The life as a non-tech co-founder during development

we just finished a little over 1 year with zipBoard and you guessed it right, i am the non-tech co-founder in the team. When we started i didn't understand anything about full-stack, client side or service side coding, bootstrap/material design and DB structure. And my co-founder wrote this to explain me all the technical stuff and he just confused me a little more:)

Technology is core to everything what we do at zipBoard. We are a review companion for web products and our aim is to help product teams design, build beautiful products faster!. So, we really have to make it flawless. But, while there is lot of technology behind our product, there were many things which needed someone’s attention in the team. So if you are a non-tech co-founder, and just got started building your product may be there are few takeaways for you in this post.

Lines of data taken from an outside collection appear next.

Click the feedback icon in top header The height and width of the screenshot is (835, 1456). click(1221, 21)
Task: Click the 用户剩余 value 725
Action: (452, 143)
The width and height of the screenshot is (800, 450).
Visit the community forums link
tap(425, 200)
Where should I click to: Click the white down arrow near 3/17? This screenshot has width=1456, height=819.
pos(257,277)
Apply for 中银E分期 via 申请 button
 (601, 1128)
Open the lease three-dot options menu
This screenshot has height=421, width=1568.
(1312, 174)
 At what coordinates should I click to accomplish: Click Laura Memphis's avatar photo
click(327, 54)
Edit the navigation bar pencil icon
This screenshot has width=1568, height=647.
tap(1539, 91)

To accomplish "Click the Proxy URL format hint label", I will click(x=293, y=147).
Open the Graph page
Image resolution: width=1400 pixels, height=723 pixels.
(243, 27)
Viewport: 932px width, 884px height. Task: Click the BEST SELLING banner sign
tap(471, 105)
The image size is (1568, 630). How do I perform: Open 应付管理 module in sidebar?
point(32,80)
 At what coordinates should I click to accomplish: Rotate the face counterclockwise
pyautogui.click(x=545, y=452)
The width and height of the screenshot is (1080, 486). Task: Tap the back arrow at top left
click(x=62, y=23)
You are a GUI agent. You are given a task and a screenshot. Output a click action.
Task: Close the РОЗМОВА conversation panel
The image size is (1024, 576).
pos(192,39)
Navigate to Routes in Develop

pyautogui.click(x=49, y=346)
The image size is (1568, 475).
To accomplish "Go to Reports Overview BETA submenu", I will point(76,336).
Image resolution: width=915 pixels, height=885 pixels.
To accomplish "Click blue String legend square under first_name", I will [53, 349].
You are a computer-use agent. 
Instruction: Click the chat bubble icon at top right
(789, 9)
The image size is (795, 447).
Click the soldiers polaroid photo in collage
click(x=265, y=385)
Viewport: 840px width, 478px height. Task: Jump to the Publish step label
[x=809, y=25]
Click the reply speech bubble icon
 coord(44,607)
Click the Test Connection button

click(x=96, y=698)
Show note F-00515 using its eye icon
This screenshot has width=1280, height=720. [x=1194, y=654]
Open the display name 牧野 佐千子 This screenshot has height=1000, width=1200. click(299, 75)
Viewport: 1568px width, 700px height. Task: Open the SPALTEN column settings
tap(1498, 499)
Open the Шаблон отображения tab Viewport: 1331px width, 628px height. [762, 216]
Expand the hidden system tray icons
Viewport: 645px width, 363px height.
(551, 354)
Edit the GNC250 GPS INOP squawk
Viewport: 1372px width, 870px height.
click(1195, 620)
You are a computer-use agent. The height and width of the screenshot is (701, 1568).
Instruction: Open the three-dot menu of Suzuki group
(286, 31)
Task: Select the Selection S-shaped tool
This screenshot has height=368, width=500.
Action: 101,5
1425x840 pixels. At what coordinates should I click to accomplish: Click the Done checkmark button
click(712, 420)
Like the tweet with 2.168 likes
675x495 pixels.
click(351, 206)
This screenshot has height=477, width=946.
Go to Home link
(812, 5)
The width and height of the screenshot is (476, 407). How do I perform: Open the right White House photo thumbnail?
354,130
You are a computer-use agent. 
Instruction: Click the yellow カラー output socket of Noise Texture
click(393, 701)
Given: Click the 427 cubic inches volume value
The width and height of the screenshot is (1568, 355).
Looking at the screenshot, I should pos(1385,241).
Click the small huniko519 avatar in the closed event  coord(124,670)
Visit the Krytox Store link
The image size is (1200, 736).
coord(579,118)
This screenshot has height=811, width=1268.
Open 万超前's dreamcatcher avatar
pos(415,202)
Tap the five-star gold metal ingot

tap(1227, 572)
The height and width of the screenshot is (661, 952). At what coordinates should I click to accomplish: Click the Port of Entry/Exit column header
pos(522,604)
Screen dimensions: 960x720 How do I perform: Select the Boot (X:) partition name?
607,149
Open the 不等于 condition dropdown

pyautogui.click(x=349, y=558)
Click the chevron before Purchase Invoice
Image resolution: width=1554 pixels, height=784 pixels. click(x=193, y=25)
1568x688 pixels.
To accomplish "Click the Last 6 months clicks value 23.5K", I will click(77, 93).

As usual, let me try to summarize things in 10 bullet points- no more. And these are from idea to beta stage. At a later stage things will get more complex and you’ll find newer areas of contribution. But from my experience, at the least, you should be doing all this -

  1. While the dev(s) will be figuring out about tech stack, you should start looking competitive products. If you believe you are unique in your space then start looking at similar products. You’ll be a big support for the product management. Understand their features, UI/UX , workflows, error messages, Call-to-actions , there will be so much to learn form what exists and you can really help the tech teams with those inputs.
  2. Once the tech stack is finalized and if you pick a new technology like we did (and again an amazing post by my co-founder on this) you will need lot of market research on this. Tech support, forums, similar products using the same technology etc… all this is going to be really important to know your support system. And as a non-techy you should be able to pitch in here and help the team.
  3. Hiring, yes you might not know anything about technology or technical hiring but startup hiring is more about attitude and willingness to learn. Again this is something which took lot of our time and all that is captured here and here!
  4. Customer validation: there isnt enough of this, you might have validated idea before really jumping onto it. But like everything else, you’ll move around, things will change every week, MVP will change every now & then — so go out and validate your thoughts, find more people to validate your vision. There isnt enough of this, talk to potential customers as much as you can.
  5. Next big task which you can really focus and bring in value is Testing/QA/QC, whatever you want to call it. As a startup mostly you’ll have founders, if lucky you’ll have dev team and only 0.1% or may be less of startup teams will have QA so spend a lot of time testing your product, and help in building a robust bug-free product.
  6. Now this task is optional but if you learn it, you will be loved by all. Dev-ops — deployment of you app on some of the cloud service providers can be complex and you will need some digging around. But if you can help the tech teams on this not only you’ll save time for your beta launch but your understanding of tech things will increase enormously. I did it at zipBoard and learned all this.
  7. And if you’ve read above 6 points then you would have realized that one of things which will keep you busy is writing- generate as much content as you can for your startup. Start your company blog from day-1. You do not have to be stellar writer, just capture what you have gone through and what you learned, if not anything else, you’ll cherish these memories few months down the line.
  8. Startup-pitch and accelerator applications — if this is your first startup then getting into world famous accelerator program can really uplift your spirits but its easier said than done. The whole application building process is as complex as to get into a top B-school and you’ll need to apply to couple of them to get your pitch right.
  9. And now that you have a tangible product — its time to start thinking about company incorporation, legal stuff, business plan, market sizing and projections. So spend time in getting your facts and numbers right, this will be super important when you start meeting potential advisors and investors.
  10. And if you have survived all this time then your responsibility is going to increase very soon. You have tested the product, its now deployed so you really need to start thinking of marketing and selling your product. Start with marketing collateral- logos, pictures, video, pitch presentation, list of potential customers, directory listing etc etc the list is endless but from beta on wards your job is getting more fun, more challenging. So tighten your seat belts from here on !

In the grander picture, while the coders and tech founders will take the lead during the product development stage,there is so much for the non tech co-founder to do. Take the pressure away and do your best. And if you were able to contribute in more ways or have more ideas…. let me know.